What is being asked: The expected output is the complete data, reproduced exactly.

Input:
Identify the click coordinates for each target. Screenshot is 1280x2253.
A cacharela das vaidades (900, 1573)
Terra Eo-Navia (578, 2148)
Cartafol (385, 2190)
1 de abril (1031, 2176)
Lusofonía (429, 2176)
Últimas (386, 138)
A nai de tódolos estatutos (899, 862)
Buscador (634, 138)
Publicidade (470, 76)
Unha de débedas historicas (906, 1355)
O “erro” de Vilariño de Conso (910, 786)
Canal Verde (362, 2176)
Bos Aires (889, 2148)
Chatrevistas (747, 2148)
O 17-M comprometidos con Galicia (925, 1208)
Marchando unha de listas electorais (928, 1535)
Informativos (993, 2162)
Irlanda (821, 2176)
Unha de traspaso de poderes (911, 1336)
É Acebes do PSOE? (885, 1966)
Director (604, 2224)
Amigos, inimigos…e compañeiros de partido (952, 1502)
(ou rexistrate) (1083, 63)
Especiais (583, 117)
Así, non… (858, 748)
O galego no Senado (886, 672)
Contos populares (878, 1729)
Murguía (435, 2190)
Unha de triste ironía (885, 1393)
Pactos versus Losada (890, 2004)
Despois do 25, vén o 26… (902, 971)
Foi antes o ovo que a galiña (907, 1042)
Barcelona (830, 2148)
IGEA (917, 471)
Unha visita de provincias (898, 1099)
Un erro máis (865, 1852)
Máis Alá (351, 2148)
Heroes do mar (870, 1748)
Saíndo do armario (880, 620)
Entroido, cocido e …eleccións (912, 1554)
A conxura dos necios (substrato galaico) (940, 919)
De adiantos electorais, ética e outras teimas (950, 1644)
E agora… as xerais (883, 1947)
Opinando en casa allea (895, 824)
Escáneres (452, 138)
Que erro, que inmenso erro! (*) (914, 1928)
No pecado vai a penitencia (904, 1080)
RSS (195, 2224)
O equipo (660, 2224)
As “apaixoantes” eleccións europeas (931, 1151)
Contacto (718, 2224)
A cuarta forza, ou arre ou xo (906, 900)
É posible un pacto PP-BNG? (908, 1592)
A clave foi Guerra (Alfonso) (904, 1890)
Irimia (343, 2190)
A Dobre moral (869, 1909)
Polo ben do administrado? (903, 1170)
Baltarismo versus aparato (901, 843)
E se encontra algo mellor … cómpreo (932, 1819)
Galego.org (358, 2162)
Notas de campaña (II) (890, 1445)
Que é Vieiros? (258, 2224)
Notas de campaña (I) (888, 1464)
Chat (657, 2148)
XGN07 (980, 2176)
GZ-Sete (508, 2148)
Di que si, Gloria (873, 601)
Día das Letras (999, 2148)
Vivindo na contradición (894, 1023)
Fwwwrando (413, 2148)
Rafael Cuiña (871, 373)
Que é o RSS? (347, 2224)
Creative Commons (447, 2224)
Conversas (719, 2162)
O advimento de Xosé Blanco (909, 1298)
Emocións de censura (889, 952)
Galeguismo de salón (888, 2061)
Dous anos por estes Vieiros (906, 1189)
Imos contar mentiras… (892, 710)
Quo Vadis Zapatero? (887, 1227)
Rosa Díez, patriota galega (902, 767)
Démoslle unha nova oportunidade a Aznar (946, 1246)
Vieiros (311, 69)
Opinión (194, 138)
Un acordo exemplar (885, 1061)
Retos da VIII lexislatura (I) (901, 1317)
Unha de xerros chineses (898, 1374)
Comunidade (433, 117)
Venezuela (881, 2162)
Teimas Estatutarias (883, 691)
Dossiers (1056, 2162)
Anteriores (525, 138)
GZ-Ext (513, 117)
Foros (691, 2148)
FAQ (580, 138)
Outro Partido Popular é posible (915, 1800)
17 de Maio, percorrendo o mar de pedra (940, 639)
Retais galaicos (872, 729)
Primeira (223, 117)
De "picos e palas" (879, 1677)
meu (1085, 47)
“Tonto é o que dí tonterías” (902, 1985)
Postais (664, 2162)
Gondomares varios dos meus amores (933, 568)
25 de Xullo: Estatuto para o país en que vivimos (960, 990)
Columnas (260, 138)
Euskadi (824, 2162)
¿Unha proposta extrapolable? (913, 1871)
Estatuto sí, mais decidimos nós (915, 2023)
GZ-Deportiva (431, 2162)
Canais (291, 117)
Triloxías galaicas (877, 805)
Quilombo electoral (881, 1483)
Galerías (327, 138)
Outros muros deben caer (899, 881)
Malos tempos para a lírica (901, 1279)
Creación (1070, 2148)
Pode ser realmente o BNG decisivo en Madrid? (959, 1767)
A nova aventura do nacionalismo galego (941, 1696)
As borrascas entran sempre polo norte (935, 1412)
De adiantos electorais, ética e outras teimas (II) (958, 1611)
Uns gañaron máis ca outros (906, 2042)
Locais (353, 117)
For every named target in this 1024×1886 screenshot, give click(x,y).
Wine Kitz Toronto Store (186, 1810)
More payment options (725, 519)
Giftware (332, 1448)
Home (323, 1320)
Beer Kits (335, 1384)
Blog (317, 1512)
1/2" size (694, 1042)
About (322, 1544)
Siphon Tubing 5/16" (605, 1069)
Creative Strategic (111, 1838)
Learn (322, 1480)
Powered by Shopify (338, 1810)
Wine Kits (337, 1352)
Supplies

Output of the exercise:
Identify the click coordinates for each target. Screenshot is 1280x2253.
A cacharela das vaidades (900, 1573)
Terra Eo-Navia (578, 2148)
Cartafol (385, 2190)
1 de abril (1031, 2176)
Lusofonía (429, 2176)
Últimas (386, 138)
A nai de tódolos estatutos (899, 862)
Buscador (634, 138)
Publicidade (470, 76)
Unha de débedas historicas (906, 1355)
O “erro” de Vilariño de Conso (910, 786)
Canal Verde (362, 2176)
Bos Aires (889, 2148)
Chatrevistas (747, 2148)
O 17-M comprometidos con Galicia (925, 1208)
Marchando unha de listas electorais (928, 1535)
Informativos (993, 2162)
Irlanda (821, 2176)
Unha de traspaso de poderes (911, 1336)
É Acebes do PSOE? (885, 1966)
Director (604, 2224)
Amigos, inimigos…e compañeiros de partido (952, 1502)
(ou rexistrate) (1083, 63)
Especiais (583, 117)
Así, non… (858, 748)
O galego no Senado (886, 672)
Contos populares (878, 1729)
Murguía (435, 2190)
Unha de triste ironía (885, 1393)
Pactos versus Losada (890, 2004)
Despois do 25, vén o 26… (902, 971)
Foi antes o ovo que a galiña (907, 1042)
Barcelona (830, 2148)
IGEA (917, 471)
Unha visita de provincias (898, 1099)
Un erro máis (865, 1852)
Máis Alá (351, 2148)
Heroes do mar (870, 1748)
Saíndo do armario (880, 620)
Entroido, cocido e …eleccións (912, 1554)
A conxura dos necios (substrato galaico) (940, 919)
De adiantos electorais, ética e outras teimas (950, 1644)
E agora… as xerais (883, 1947)
Opinando en casa allea (895, 824)
Escáneres (452, 138)
Que erro, que inmenso erro! (*) (914, 1928)
No pecado vai a penitencia (904, 1080)
RSS (195, 2224)
O equipo (660, 2224)
As “apaixoantes” eleccións europeas (931, 1151)
Contacto (718, 2224)
A cuarta forza, ou arre ou xo (906, 900)
É posible un pacto PP-BNG? (908, 1592)
A clave foi Guerra (Alfonso) (904, 1890)
Irimia (343, 2190)
A Dobre moral (869, 1909)
Polo ben do administrado? (903, 1170)
Baltarismo versus aparato (901, 843)
E se encontra algo mellor … cómpreo (932, 1819)
Galego.org (358, 2162)
Notas de campaña (II) (890, 1445)
Que é Vieiros? (258, 2224)
Notas de campaña (I) (888, 1464)
Chat (657, 2148)
XGN07 (980, 2176)
GZ-Sete (508, 2148)
Di que si, Gloria (873, 601)
Día das Letras (999, 2148)
Vivindo na contradición (894, 1023)
Fwwwrando (413, 2148)
Rafael Cuiña (871, 373)
Que é o RSS? (347, 2224)
Creative Commons (447, 2224)
Conversas (719, 2162)
O advimento de Xosé Blanco (909, 1298)
Emocións de censura (889, 952)
Galeguismo de salón (888, 2061)
Dous anos por estes Vieiros (906, 1189)
Imos contar mentiras… (892, 710)
Quo Vadis Zapatero? (887, 1227)
Rosa Díez, patriota galega (902, 767)
Démoslle unha nova oportunidade a Aznar (946, 1246)
Vieiros (311, 69)
Opinión (194, 138)
Un acordo exemplar (885, 1061)
Retos da VIII lexislatura (I) (901, 1317)
Unha de xerros chineses (898, 1374)
Comunidade (433, 117)
Venezuela (881, 2162)
Teimas Estatutarias (883, 691)
Dossiers (1056, 2162)
Anteriores (525, 138)
GZ-Ext (513, 117)
Foros (691, 2148)
FAQ (580, 138)
Outro Partido Popular é posible (915, 1800)
17 de Maio, percorrendo o mar de pedra (940, 639)
Retais galaicos (872, 729)
Primeira (223, 117)
De "picos e palas" (879, 1677)
meu (1085, 47)
“Tonto é o que dí tonterías” (902, 1985)
Postais (664, 2162)
Gondomares varios dos meus amores (933, 568)
25 de Xullo: Estatuto para o país en que vivimos (960, 990)
Columnas (260, 138)
Euskadi (824, 2162)
¿Unha proposta extrapolable? (913, 1871)
Estatuto sí, mais decidimos nós (915, 2023)
GZ-Deportiva (431, 2162)
Canais (291, 117)
Triloxías galaicas (877, 805)
Quilombo electoral (881, 1483)
Galerías (327, 138)
Outros muros deben caer (899, 881)
Malos tempos para a lírica (901, 1279)
Creación (1070, 2148)
Pode ser realmente o BNG decisivo en Madrid? (959, 1767)
A nova aventura do nacionalismo galego (941, 1696)
As borrascas entran sempre polo norte (935, 1412)
De adiantos electorais, ética e outras teimas (II) (958, 1611)
Uns gañaron máis ca outros (906, 2042)
Locais (353, 117)
For every named target in this 1024×1886 screenshot, give click(x,y).
Wine Kitz Toronto Store (186, 1810)
More payment options (725, 519)
Giftware (332, 1448)
Home (323, 1320)
Beer Kits (335, 1384)
Blog (317, 1512)
1/2" size (694, 1042)
About (322, 1544)
Siphon Tubing 5/16" (605, 1069)
Creative Strategic (111, 1838)
Learn (322, 1480)
Powered by Shopify (338, 1810)
Wine Kits (337, 1352)
Supplies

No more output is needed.